Ce jeudi 13 mars 2025, la Haute Cour Militaire de la République démocratique du Congo ouvre un procès majeur où au banc des accusés il y a des officiers supérieurs des Forces armées congolaises (FARDC).
Les accusations sont lourdes de la part du Ministère public : désertion, négligence dans la protection des civils et des biens militaires, mettant ainsi en péril la sécurité de ces deux grandes villes de l’Est de la RDC que sont Goma et Bukavu.

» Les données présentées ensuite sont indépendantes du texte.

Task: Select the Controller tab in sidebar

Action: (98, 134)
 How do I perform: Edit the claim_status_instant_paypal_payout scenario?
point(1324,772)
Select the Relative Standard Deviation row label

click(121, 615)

Pour rappel, l’abandon des positions par ces officiers a aggravé une situation déjà tendue et a considérablement fragilisé les efforts de défense du pays face aux groupes armés qui sévissent dans la région.Ce procès s’inscrit dans une série de démarches entreprises par le Gouvernement congolais pour restaurer l’ordre et la discipline au sein des forces armées, après plusieurs allégations de défaillance et manquement dans les rangs des FARDC. La tenue de cette audience marque une étape importante dans le processus de reddition des comptes au sein de l’armée congolaise et dans l’application de la loi militaire.
Si les accusations sont confirmées, alerte un expert, ce procès pourrait avoir des répercussions profondes sur la hiérarchie militaire et la gestion des forces armées, particulièrement dans un contexte où la RDC cherche à stabiliser ses régions de l’Est, confrontées à une insécurité endémique.